Lokakarya penulisan, lama siaga program penulisan kreatif perguruan tinggi, juga bisa disesuaikan dengan pengajaran siswa sekolah dasar. Mintalah siswa membaca karya masing-masing dan memberi komentar mengenai hal itu dapat membantu pembaca dan penulis. Penulis diberikan audiensi untuk pekerjaan mereka, dan, bagi banyak anak, komentar dari teman sebayanya akan dihadiri dengan cara yang tidak disarankan oleh guru. Pembaca mungkin tertarik pada teknik fiksi yang mungkin tidak terlihat dari membaca buku yang diterbitkan secara profesional, dan akan memiliki investasi emosional dalam membaca dan memahami karya yang tidak dapat ditawarkan oleh jenis pembacaan lainnya. Lokakarya penulisan dapat meneruskan jenis keterampilan berpikir kritis yang telah didorong oleh siswa untuk digunakan dalam aspek lain dalam pembelajaran mereka. 

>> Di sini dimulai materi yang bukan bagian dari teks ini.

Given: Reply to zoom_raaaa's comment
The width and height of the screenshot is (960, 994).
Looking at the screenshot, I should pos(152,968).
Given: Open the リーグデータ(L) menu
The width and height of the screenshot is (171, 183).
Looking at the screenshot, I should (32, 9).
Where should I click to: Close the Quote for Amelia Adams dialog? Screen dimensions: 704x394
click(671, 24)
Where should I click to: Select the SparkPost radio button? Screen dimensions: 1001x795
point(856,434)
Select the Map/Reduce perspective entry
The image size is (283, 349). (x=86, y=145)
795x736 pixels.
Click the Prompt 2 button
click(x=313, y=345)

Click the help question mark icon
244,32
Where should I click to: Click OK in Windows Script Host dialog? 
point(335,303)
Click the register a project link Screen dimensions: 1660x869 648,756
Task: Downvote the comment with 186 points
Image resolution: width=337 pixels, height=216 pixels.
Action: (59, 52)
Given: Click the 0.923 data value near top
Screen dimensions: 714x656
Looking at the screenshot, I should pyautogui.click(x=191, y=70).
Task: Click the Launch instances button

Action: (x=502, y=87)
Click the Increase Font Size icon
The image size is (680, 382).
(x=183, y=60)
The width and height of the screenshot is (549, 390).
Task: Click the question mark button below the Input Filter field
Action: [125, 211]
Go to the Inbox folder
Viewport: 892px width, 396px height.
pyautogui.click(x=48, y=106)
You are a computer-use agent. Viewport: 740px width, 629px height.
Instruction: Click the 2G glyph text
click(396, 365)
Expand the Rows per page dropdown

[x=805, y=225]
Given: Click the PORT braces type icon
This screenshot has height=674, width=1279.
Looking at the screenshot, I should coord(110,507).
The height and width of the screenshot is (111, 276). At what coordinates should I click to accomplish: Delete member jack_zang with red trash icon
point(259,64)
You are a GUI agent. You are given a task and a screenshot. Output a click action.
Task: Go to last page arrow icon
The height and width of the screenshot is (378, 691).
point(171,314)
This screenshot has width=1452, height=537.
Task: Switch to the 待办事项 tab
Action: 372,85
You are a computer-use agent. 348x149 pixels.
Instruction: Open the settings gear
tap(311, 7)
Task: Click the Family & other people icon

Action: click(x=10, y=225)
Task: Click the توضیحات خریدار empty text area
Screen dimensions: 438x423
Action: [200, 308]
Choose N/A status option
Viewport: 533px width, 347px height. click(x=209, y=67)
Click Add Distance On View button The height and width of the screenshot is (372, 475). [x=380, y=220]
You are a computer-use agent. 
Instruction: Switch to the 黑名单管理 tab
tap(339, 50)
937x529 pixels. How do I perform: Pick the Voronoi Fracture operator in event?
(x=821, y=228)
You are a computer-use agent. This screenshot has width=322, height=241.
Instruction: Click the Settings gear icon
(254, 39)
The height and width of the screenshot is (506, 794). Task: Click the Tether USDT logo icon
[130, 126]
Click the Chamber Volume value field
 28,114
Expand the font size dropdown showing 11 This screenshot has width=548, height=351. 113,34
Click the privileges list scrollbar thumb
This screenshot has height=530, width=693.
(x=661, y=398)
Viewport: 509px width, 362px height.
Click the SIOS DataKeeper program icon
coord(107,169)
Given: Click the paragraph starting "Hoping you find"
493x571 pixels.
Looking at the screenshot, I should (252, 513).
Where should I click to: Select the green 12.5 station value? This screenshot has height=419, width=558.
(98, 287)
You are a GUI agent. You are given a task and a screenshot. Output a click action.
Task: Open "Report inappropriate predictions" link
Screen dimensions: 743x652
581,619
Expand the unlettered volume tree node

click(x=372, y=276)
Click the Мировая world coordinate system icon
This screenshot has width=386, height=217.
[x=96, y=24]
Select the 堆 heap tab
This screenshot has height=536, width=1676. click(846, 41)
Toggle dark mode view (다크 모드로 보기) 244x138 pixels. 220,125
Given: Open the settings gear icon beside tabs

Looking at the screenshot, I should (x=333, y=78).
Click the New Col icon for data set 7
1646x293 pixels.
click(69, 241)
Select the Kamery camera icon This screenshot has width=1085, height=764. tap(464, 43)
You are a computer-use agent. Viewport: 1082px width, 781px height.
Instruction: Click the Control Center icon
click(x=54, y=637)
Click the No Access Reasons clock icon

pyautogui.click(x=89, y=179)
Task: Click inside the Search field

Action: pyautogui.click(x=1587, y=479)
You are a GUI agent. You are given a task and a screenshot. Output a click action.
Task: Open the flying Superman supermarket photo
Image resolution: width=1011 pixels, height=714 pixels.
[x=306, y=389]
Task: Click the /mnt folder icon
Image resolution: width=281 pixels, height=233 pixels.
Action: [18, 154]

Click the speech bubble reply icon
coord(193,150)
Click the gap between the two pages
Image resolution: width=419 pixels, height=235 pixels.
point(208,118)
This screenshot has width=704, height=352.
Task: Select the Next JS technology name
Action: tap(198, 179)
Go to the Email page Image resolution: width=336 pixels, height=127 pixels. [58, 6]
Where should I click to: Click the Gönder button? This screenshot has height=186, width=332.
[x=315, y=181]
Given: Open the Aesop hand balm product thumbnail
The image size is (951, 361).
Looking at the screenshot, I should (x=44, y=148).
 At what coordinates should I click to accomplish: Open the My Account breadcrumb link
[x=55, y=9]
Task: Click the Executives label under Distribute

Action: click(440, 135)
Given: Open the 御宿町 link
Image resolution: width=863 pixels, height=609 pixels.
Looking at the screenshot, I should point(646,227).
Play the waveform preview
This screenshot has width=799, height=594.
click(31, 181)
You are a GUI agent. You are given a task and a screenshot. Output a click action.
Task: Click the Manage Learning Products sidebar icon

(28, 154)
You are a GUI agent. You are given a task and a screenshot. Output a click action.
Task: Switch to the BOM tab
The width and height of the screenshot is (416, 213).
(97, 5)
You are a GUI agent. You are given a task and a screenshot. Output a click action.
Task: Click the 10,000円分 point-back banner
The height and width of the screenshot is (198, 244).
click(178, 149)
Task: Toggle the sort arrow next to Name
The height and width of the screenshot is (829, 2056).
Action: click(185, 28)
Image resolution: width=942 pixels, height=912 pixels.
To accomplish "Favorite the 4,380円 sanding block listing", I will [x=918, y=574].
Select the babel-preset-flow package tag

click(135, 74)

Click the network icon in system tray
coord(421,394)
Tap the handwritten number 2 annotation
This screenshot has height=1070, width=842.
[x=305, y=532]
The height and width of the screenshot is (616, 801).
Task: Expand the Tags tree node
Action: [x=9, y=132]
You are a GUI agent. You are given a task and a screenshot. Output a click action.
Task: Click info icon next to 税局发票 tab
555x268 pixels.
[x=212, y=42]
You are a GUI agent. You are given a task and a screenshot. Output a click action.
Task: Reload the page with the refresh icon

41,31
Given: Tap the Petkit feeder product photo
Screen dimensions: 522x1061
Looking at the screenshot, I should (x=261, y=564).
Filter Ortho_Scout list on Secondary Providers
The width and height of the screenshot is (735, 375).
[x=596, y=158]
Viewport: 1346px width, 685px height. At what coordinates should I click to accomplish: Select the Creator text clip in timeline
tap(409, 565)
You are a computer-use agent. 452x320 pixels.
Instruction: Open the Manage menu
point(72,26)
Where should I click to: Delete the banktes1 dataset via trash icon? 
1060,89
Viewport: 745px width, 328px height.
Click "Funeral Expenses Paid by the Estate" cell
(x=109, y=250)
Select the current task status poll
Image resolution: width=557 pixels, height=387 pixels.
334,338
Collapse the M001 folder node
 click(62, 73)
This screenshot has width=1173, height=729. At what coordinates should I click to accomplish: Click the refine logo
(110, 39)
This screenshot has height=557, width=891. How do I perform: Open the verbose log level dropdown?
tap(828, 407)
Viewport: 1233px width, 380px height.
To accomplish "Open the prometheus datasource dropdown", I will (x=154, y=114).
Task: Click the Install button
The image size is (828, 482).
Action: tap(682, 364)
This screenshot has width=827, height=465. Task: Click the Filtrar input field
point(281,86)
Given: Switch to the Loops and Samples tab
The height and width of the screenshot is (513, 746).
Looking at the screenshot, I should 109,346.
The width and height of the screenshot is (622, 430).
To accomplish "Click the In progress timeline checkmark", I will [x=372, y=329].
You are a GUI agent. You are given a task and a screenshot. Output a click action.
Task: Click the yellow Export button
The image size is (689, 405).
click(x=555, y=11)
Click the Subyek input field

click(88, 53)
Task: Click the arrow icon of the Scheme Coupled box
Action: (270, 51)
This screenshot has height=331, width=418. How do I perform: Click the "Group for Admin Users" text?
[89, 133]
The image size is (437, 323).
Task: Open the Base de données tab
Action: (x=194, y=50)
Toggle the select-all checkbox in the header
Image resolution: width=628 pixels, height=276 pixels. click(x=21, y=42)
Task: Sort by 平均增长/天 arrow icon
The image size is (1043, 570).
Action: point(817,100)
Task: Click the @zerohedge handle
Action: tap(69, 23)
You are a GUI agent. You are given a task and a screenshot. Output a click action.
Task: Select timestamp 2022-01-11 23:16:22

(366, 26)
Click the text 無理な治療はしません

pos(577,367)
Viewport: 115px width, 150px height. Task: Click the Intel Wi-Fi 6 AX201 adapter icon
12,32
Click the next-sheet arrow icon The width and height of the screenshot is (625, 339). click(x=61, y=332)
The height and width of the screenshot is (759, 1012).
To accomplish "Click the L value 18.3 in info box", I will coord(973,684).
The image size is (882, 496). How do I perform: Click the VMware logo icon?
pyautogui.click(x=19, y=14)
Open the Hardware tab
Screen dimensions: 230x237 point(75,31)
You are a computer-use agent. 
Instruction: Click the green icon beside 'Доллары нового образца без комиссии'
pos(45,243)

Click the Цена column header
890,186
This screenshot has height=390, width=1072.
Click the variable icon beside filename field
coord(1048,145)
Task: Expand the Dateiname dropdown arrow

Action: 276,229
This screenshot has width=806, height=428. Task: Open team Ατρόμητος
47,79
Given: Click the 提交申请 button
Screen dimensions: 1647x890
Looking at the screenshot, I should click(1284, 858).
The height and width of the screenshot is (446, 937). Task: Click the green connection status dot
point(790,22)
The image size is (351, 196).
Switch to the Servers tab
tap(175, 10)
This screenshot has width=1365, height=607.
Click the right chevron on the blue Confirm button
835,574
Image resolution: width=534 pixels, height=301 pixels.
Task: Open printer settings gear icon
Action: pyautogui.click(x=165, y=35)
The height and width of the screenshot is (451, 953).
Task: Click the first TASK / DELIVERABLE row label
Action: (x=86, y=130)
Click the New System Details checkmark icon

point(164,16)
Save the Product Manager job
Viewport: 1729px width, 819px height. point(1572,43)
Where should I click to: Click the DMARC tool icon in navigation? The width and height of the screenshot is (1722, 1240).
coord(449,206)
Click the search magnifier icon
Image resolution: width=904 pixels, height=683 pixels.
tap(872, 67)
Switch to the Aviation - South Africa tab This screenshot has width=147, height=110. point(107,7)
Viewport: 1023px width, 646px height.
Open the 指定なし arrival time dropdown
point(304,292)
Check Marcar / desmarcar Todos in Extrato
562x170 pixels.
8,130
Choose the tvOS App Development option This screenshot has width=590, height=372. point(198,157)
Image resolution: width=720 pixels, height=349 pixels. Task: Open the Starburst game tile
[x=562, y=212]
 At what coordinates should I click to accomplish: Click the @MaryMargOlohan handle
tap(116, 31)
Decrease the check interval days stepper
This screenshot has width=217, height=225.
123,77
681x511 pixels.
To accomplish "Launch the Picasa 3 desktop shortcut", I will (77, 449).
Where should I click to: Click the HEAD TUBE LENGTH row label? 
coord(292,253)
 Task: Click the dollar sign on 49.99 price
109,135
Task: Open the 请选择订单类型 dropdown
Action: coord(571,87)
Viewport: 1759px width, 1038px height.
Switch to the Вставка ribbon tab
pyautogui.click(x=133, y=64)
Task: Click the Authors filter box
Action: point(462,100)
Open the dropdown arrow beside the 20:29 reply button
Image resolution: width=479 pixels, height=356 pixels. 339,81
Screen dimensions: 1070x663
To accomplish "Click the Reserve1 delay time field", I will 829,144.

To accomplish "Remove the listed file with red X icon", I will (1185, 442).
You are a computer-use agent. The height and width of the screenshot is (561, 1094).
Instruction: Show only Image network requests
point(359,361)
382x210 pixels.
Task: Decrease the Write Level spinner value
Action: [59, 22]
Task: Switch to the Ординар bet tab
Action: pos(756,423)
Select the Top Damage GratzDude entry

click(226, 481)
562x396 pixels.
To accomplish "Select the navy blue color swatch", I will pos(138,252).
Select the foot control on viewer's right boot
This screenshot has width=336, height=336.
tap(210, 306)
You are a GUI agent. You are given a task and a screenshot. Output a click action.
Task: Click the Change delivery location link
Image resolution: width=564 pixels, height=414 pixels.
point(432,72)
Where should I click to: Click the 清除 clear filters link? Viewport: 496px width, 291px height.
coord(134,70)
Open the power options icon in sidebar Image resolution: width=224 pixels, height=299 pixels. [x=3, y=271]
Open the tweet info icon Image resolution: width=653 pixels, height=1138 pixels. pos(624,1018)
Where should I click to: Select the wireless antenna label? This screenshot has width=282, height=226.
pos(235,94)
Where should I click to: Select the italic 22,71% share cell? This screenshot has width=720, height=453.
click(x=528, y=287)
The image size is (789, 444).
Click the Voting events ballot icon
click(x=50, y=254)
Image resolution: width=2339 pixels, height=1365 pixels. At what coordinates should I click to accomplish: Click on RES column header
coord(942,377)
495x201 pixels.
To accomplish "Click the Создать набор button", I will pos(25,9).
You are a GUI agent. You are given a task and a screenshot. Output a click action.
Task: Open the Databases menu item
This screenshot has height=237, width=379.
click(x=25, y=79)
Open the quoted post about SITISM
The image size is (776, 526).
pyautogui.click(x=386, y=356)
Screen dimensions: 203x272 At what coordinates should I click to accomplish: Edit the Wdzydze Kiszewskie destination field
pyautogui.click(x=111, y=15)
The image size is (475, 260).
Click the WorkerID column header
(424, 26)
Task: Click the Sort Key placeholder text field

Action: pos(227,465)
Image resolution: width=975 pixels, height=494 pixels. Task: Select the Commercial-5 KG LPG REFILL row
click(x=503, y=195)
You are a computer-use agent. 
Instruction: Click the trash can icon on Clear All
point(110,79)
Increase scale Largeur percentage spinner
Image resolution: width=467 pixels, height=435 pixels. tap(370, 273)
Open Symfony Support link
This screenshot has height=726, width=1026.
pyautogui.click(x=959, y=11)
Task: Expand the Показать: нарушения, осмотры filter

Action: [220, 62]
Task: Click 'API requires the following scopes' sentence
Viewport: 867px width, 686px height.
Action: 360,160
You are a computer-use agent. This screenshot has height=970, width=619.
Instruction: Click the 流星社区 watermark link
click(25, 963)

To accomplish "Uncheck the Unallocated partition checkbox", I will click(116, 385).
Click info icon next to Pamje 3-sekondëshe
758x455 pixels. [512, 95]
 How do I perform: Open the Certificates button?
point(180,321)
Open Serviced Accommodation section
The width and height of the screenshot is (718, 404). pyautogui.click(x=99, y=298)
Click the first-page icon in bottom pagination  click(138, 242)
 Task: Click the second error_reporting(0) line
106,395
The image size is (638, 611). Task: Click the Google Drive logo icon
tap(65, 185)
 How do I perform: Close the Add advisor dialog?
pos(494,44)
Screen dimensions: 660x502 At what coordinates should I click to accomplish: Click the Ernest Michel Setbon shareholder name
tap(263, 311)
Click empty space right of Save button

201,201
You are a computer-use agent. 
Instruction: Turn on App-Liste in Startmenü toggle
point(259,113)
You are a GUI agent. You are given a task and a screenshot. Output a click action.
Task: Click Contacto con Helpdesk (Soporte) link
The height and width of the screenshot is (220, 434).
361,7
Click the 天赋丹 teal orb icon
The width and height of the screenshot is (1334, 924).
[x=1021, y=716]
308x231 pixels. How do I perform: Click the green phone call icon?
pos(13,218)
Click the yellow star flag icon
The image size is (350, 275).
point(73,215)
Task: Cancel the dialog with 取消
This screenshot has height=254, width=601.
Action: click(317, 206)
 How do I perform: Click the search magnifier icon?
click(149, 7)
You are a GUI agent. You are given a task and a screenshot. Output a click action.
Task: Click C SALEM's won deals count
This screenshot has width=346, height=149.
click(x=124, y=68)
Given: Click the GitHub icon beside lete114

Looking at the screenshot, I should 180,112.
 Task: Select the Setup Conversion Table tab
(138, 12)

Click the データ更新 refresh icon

Banyak guru melaporkan bahwa mereka terkejut dengan wawasan dan kualitas umpan balik rekan yang merupakan produk dari lokakarya penulisan. Tentu saja, karena banyak interaksi siswa, umpan balik ini perlu dimodelkan dan dipantau. Lensmire (1994) mengomentari pengalaman awalnya mengajar anak usia 8 dan 9 tahun dalam format lokakarya: "Ketika saya mengalihkan kontrol atas aspek karya keaksaraan kepada anak-anak di kelas kelas tiga ini, hubungan anak-anak satu sama lain menjadi Sangat penting untuk pengalaman dan tulisan mereka dalam lokakarya. Hubungan ini mencakup penolakan, oleh anak-anak, anggota dari jenis kelamin lainnya sebagai mitra kerja kolaboratif, dan hierarki sebaya yang memberi anak-anak dan laki-laki status teratas dan pengaruh mereka, dan mereka yang berada di Bagian bawah beban penggodaan dan pengucilan. " Semua ini tidak akan mengejutkan seseorang yang secara teratur bekerja dengan anak-anak, dan hal ini seharusnya tidak dipandang sebagai disinsentif untuk berbagi tulisan secara terbuka di kelas,









PENILAIAN

Seperti disebutkan di atas, banyak guru melihat tulisan kreatif sebagai "tidak mungkin dinilai," dan berpikir bahwa segala bentuk evaluasi harus subjektif dan oleh karena itu seringkali tidak adil. Berkaitan dengan keyakinan ini, mereka berpikir bahwa jika karya siswa tidak dapat dinilai secara adil, maka tidak ada cara untuk memantau pertumbuhan dan kemajuan mereka secara akurat. Glazer (1994), mengakui kekhawatiran ini, namun berpendapat bahwa penilaian tersebut dapat dilakukan secara praktis, bermanfaat, dan adil, sehingga guru dengan jelas mengkomunikasikan kriteria yang konsisten untuk pekerjaan yang akan dievaluasi, kriteria yang berfokus pada keterampilan menulis seperti deskripsi, organisasi, dan Tanda baca, daripada mengandalkan "kesan" umum guru tentang kualitas pekerjaan, atau perbandingan dengan karya siswa lainnya. Kriteria ini dapat disesuaikan dengan kekuatan dan kelemahan siswa tertentu, dan dapat dimodifikasi saat kemampuan anak berkembang. Glazer memberikan contoh "kerangka kerja", kumpulan beberapa kriteria yang dia gunakan untuk menilai tulisan siswa. 

PUBLIKASI
Banyak guru melihat publikasi, dalam beberapa bentuk, sebagai kesimpulan yang berguna dan memuaskan untuk sebuah unit penulisan fiksi. Memiliki versi akhir dari karya siswa seringkali bisa menjadi sumber kebanggaan bagi siswa, dan cara berbagi keistimewaan menulis kreatif dengan keluarganya. Publikasi juga memberi motivasi bagi seorang siswa untuk melakukan pekerjaan tambahan dalam revisi dan proofreading, yang mungkin kurang mereka dapatkan. Greenberg dan Shapiro (1987) membahas teknik spesifik yang akan membantu guru mempresentasikan karya siswa mereka dengan cara terbaik dan paling menarik. Simic (1993) menyajikan alternatif lain untuk diterbitkan sebagai cara mempresentasikan karya siswa kepada audiens, seperti menulis kompetisi dan "kursi penulis."